18-years of TradFi experience counts, even in crypto!

Paul Scott - Degen.VC
Options.Market
3 min readApr 23, 2021

--

The future is so bright fo the DeFi market, it feels like we are Christopher Columbus discovering a new world, and boom — in 2 years’ time DeFi will be completely unrecognizable (yes, I equate 2 years in crypto to 450+ years realtime)!

When Fraser and I started looking at the DeFi derivatives markets in general, and options specifically, around 6-months ago, I wondered how long it might take for the true innovation that has been witnessed in TradFi to permeate into DeFi?. After all, the principles of pricing and risk managing derivatives have long been established by such mathematical geniuses as Fischer Black & Myron Scholes (the Black-Scholes options pricing tools) and game theorists like John Nash (he of A Beautiful Mind fame).
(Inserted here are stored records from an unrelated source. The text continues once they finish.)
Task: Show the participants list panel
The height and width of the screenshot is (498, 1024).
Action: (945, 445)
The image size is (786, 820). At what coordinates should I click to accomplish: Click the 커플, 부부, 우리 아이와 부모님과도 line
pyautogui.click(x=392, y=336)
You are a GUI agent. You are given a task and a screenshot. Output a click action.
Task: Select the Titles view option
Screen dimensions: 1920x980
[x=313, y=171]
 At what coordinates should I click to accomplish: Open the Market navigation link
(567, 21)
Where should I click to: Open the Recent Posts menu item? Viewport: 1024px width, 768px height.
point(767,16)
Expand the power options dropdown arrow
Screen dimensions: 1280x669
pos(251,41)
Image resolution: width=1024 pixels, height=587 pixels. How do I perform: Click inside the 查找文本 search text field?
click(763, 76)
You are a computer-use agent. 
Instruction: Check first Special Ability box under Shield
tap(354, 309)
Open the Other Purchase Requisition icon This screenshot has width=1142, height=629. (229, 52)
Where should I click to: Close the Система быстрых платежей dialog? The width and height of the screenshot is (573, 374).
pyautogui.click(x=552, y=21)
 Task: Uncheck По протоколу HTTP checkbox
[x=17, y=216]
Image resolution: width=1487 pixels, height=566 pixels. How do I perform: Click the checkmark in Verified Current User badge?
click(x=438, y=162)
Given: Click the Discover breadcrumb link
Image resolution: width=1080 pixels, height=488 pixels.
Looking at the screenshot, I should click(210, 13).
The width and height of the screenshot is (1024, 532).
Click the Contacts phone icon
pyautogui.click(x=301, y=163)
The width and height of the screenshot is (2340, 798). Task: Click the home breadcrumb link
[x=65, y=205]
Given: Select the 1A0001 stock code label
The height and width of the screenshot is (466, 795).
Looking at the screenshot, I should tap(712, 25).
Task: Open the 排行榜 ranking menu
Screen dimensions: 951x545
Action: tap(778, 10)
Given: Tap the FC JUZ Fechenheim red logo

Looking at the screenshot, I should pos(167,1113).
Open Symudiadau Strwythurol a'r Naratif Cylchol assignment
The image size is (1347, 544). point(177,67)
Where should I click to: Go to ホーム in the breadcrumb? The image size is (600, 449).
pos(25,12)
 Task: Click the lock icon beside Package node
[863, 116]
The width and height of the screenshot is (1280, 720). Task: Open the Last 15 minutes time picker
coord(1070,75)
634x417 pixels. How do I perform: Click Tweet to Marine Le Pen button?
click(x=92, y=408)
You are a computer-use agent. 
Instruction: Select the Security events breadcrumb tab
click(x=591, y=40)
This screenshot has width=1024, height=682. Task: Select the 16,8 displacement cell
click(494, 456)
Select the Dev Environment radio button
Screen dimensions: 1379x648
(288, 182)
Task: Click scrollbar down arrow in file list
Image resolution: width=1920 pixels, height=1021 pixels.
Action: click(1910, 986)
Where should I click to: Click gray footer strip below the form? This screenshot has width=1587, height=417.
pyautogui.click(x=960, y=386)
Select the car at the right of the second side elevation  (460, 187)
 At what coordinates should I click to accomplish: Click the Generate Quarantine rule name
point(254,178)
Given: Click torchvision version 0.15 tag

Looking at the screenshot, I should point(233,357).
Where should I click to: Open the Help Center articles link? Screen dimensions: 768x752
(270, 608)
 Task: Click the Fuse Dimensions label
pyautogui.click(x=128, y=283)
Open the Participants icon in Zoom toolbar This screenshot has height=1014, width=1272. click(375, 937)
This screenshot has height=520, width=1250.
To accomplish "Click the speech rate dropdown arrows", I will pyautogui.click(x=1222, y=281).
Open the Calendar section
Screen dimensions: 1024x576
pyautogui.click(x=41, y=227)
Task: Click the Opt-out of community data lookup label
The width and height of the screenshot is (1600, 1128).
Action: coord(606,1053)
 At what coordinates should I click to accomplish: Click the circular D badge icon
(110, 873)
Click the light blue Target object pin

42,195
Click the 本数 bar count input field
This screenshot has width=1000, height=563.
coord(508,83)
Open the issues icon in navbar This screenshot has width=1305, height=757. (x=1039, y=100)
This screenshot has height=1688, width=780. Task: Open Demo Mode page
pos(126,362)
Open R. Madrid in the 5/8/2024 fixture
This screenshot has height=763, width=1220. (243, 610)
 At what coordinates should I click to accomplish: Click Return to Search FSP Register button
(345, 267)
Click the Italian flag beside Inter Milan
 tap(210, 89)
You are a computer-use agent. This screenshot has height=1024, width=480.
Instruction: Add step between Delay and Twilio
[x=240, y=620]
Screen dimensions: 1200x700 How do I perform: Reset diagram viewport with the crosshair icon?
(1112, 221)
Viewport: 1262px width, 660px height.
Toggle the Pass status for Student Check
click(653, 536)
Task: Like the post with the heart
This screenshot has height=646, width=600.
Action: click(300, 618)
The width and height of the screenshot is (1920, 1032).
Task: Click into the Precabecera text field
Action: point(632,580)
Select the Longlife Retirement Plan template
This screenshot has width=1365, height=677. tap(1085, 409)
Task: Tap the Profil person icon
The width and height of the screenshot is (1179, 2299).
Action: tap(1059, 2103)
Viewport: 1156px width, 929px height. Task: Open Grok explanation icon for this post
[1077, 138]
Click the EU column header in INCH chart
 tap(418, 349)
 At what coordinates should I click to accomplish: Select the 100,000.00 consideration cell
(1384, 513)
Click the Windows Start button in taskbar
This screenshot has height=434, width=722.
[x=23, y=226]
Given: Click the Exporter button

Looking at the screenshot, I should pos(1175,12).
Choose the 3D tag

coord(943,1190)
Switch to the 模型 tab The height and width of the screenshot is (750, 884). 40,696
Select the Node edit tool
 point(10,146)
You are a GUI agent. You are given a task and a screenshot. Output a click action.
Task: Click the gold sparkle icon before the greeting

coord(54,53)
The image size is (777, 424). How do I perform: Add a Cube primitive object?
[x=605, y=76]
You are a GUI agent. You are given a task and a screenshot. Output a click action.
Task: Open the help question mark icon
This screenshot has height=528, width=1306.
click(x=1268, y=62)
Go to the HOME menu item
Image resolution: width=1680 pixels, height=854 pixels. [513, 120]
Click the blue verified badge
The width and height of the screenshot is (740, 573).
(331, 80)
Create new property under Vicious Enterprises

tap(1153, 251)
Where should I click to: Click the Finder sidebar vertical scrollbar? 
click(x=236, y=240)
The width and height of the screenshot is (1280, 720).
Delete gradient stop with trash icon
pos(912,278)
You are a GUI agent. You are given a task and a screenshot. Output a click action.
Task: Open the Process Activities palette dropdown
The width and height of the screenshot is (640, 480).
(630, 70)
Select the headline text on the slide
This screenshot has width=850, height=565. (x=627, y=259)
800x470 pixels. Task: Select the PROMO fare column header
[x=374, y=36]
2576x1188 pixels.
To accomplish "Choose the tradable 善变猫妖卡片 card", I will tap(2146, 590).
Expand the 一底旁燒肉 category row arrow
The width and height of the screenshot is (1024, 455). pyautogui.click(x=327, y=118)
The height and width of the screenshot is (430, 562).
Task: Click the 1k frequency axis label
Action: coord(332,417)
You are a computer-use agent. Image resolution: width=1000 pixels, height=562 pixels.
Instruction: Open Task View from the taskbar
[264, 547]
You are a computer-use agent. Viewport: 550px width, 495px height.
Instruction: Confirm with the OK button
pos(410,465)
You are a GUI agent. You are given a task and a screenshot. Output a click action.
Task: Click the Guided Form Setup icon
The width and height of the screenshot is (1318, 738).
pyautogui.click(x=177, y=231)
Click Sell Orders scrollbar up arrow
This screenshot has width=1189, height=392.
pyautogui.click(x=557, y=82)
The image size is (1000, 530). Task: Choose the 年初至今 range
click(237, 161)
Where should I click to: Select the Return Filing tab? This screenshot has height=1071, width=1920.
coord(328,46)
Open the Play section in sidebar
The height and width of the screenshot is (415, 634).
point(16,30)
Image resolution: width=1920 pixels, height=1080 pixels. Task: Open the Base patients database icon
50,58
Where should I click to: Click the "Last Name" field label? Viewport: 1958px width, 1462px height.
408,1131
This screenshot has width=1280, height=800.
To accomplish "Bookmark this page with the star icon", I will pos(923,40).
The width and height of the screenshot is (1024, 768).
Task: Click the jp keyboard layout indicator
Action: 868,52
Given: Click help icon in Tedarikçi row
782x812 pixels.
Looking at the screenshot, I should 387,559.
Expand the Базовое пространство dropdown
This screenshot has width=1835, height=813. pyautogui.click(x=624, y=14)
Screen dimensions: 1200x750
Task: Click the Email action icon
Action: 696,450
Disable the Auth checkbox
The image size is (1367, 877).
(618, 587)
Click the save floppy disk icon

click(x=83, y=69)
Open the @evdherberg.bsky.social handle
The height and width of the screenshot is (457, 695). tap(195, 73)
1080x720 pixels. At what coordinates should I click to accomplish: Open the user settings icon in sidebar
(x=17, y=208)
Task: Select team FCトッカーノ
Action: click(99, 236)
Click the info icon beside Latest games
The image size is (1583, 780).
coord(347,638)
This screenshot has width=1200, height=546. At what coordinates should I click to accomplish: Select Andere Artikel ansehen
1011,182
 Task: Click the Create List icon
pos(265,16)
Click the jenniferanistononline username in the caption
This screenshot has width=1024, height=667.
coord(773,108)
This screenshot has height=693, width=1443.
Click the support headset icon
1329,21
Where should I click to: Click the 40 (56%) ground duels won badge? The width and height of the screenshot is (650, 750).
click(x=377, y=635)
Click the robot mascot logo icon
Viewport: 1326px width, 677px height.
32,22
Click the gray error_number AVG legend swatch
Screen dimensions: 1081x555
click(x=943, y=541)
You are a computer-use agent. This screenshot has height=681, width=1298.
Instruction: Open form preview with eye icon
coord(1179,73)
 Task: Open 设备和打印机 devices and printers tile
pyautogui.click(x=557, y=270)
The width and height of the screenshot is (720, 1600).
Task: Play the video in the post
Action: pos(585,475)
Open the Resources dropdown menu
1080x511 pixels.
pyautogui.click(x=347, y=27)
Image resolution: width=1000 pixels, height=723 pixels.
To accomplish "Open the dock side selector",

What was not then clear was the innovation coming through in using these models in the blockchain coding world, where each line of code has a cost to it for deployment and interaction, and adding complex mathematical computations to code causes outrageous cost implications for users so as to make them unusable. This is still somewhat of a conundrum today, and the genesis of this note.

What if developers came together to solve many of the issues that are limiting the market’s expansion into the next-generation derivatives markets such as Structured Investment Products, multi-options strategies like collars, call/put spreads, butterfly spreads, and the 4th generation derivatives subset, known as binary options, with such features as one-touch, no-touch and other event-driven outcomes which TradFi options traders and clients so enjoy for risk management?

Collateralized Options Trading

Most of the market operates on the concept of a fully-collateralized options market, where users provide liquidity and are rewarded for providing liquidity through aggressive offerings.

We want our v2 to contemplate issues such as settlement currency standardization — perhaps it’s ETH, perhaps a stablecoin like USDC regardless of the currency pair — fulfilment of buy/sell orders and cash-settlement of the underlying rather than trading through collateral tokens are all (relatively) new concepts to DeFi, and there is zero reason they can and should not be adopted.

Product Explainer

It is critical to remember that asset traders of all types like to shroud their “genius” in cool language, interesting acronyms and funky names. Much like any industry in the world with purported high barriers to entry, this is a smokescreen and the concepts are relatively simple — let’s explore each in a couple of lines:

  1. Structured Investment products: a trader embeds an option into a regular investment for a user. A user will sell an option — usually for a currency in which they have the capability to deliver (think a UK exporter selling in USD and needing to regularly sell the USD for GBP) — and then use the premium received to enhance their investment rate of return. This would work for an crypto trading pair where the option seller can deliver the underlying in need.
  2. Collars; call/put spreads; butterfly spreads etc: these strategies are formed through the purchase and sale of different option types, in order for a user to pay a simple premium and build exposure to a risk profile. For example, a collar is the simultaneous purchase of a call or put, and the sale of a put or call. The user simply sells the opposite of that which they bought for a simple premium and a desired risk exposure.
  3. 4th generation or event-driven derivatives: these strategies are deployed when a user has a strong bias to a certain event happening, and wants to take financial advantage of that event. Let’s say they believe that ETH will drop to $1,950 for a split second before rebounding, but they don’t want to short the currency. they could purchase a digital one-touch option that pays out a defined value should $1,950 be touched just once.

There are a lot more ideas to get into, but these are the basis of our next-level thinking.